По мнению историков, засечные полосы создавались еще задолго до X века, в ходе миграции славянских племен в леса на север и восток от Киева. Так как исконные жители этих территорий (помимо славян, это финно-угры и балты) практиковали подсечно-огневое земледелие, они оставляли нетронутыми леса по внешней границе, вдобавок создавая барьер из поваленных кронами на юг деревьев, чтобы помешать, если не остановить их вовсе, агрессорам с юга. Эта глухая преграда (ширина которой разнилась от нескольких метров до пятидесяти километров) через определенный промежуток усиливалась крепостными сооружениями; лес же к северу от ее границы охранялся и засаживался заново[27]. На протяжении столетий, предшествовавших возвышению Москвы, каждое княжество сооружало собственную защитную полосу; к XVI веку засеки, или засечные черты, выстроились в единый рубеж (называемый «берегом» или «заповедью») длиной практически в 600 километров[28]. Получается, что засечные леса были локацией, где московиты использовали естественную растительность для создания того, чем местность их обделила, – природного ограждения от неприятеля. Также они были местом для убежища: в XVII веке Болотников, предводитель крестьянского восстания, прятался в густых, заболоченных дебрях Полесья. Тургенев в письмах и самом рассказе обыгрывает эти географические и исторические аспекты: он словно видит в Полесье дикие земли, навевающие воспоминания о беспокойном и непростом прошлом и существенным образом отличающиеся от ландшафта Орловской области с ее мозаикой из лесов, деревень и полей.
Тургенев на первой же странице знакомит нас с Полесьем в длинном пассаже, рисующем лес необъятным и устрашающим. Тон изложения здесь подчеркнуто, откровенно эмоционален – такой интонацией нас погружают в атмосферу, где человек не может быть как дома.
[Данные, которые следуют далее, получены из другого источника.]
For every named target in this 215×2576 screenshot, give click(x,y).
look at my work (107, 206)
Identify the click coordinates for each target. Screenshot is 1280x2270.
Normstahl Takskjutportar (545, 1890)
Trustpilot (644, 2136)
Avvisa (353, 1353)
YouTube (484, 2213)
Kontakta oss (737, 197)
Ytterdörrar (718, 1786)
Богатая образность (развернутое сравнение леса с морем, персонифицированный образ Природы, обращающейся к человеку) противопоставляется стилю карты или энциклопедической статьи, как и лаконичному описанию, которое сам Тургенев дал Полесью в письме Анненкову: «Лес, в который мы вступили, был чрезвычайно стар. Не знаю, бродили ли по нем татары, но русские воры или литовские люди смутного времени уже наверное могли скрываться в его захолустьях» [Тургенев 1960-1968а, 7: 58]. Зачин рассказа, родившегося в той поездке, забрасывает нас в чащу чуть ли не силой. Только к концу пассажа мы понимаем, что слушаем размышления о былом некоего рассказчика, мелкопоместного охотника, вспоминающего свою двухдневную охоту в компании проводника-крестьянина. Начало рассказа у Тургенева написано мастерски, остро и с несомненным расчетом: несмотря на то что охотника будут сопровождать последовательно несколько крестьян-провожатых, знающих местность куда лучше его, мы полностью оказываемся в его власти, вовлеченные в созерцание состояния его души не меньше, чем окрестностей Полесья. Словно одинокие фигуры Каспара Давида Фридриха в пейзаже, тургеневский охотник напоминает нам о моменте познания, напряженном процессе наблюдения.
Вид огромного, весь небосклон обнимающего бора, вид «Полесья» напоминает вид моря. И впечатления им возбуждаются те же; та же первобытная, нетронутая сила расстилается широко и державно перед лицом зрителя. Из недра вековых лесов, с бессмертного лона вод поднимается тот же голос: «Мне нет до тебя дела, – говорит природа человеку, – я царствую, а ты хлопочи о том, как бы не умереть». Но лес однообразнее и печальнее моря, особенно сосновый лес, постоянно одинаковый и почти бесшумный. Море грозит и ласкает, оно играет всеми красками, говорит всеми голосами; оно отражает небо, от которого тоже веет вечностью, но вечностью как будто нам нечуждой… Неизменный, мрачный бор угрюмо молчит или воет глухо – и при виде его еще глубже и неотразимее проникает в сердце людское сознание нашей ничтожности. Трудно человеку, существу единого дня, вчера рожденному и уже сегодня обреченному смерти, – трудно ему выносить холодный, безучастно устремленный на него взгляд вечной Изиды; не одни дерзостные надежды и мечтанья молодости смиряются и гаснут в нем, охваченные ледяным дыханием стихии; нет – вся душа его никнет и замирает; он чувствует, что последний из его братии может исчезнуть с лица земли – и ни одна игла не дрогнет на этих ветвях; он чувствует свое одиночество, свою слабость, свою случайность – и с торопливым, тайным испугом обращается он к мелким заботам и трудам жизни; ему легче в этом мире, им самим созданном, здесь он дома, здесь он смеет еще верить в свое значенье и в свою силу [Тургенев 1960-1968а, 7: 51–52].